Since the troubles at Mid-Staffordshire, all parties have focused on quality of care. I welcome the improvements at Stafford. There is still much more to do, but the staff have done a tremendous job moving things forward. However, there is a serious problem nationally, as was highlighted by the recent CQC report commissioned by the Secretary of State. We would all agree that it is not acceptable that elderly and vulnerable people are left unattended when they need help in hospital. We still get such cases, even today. That is why the Health and Social Care Bill’s requirement for the Secretary of State to improve the quality of services is so welcome. Making that a requirement will not in itself solve the problem, but it will ensure that the Secretary of State has a legal duty to deal with problems in the quality of care.

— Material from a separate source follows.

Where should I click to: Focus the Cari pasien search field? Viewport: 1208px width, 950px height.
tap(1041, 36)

Then there is the question of financial risk. In Stafford, we face the problem at first hand, with a £20 million deficit this year. I am grateful to the Government for supporting us in that, and for their support in so many other places. However, we face great challenges, along with many other small acute trusts across the country, and we would under any Government. Let me make it clear: acute district general hospitals are an essential part of the health economy of this country, wherever they are. For the sake of towns and smaller cities across the country, we must, as a Parliament, find a model for them that works. Clause 25 of the Bill enhances local involvement in the commissioning of services. That will help the process, but it will need to be a robust process. When the consultations that are envisaged take place, they must be real, and they will be real: CCGs live in the communities for which they will be commissioning and they should know more than anybody about what their patients need.

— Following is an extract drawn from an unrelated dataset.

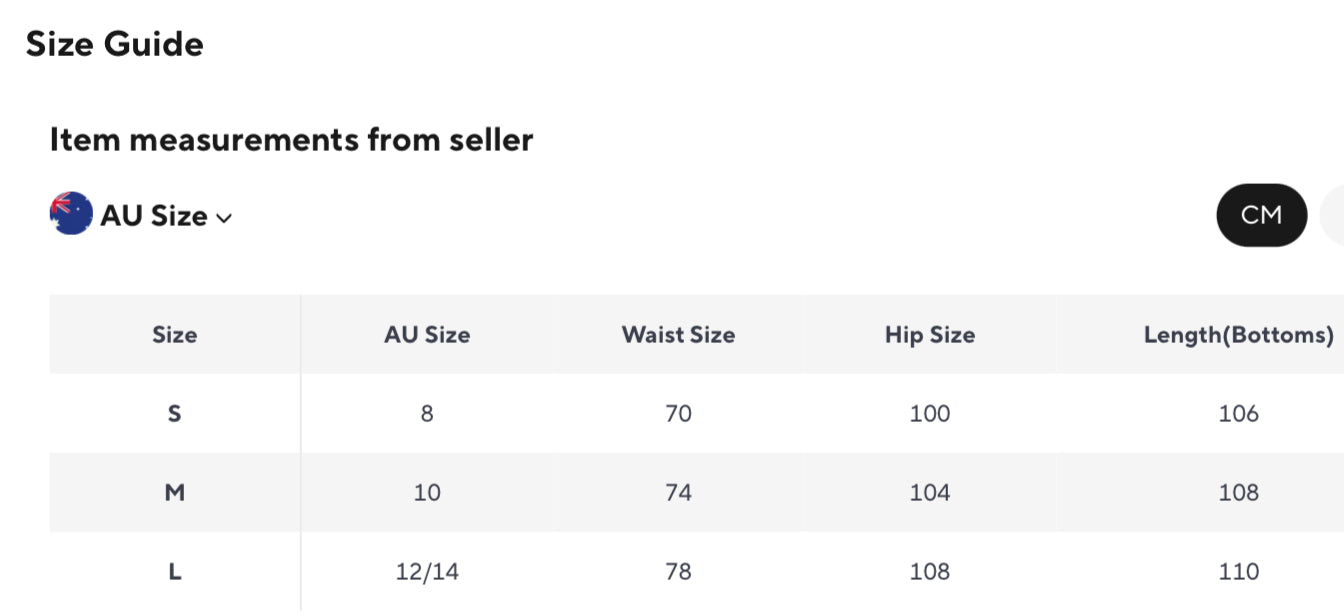Click the hip value 104 cell
Image resolution: width=1344 pixels, height=616 pixels.
929,492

The final risk cannot be legislated for, and no risk register will ever deal with it. If compassion for patients is lacking—if they are seen as numbers, not as people; if the elderly and vulnerable are considered a burden and somehow less important than the young and fit—we will have failed, however well funded our services are, however strong and shiny our new hospitals are, and however complete our risk register is. However, I am confident that we will not fail.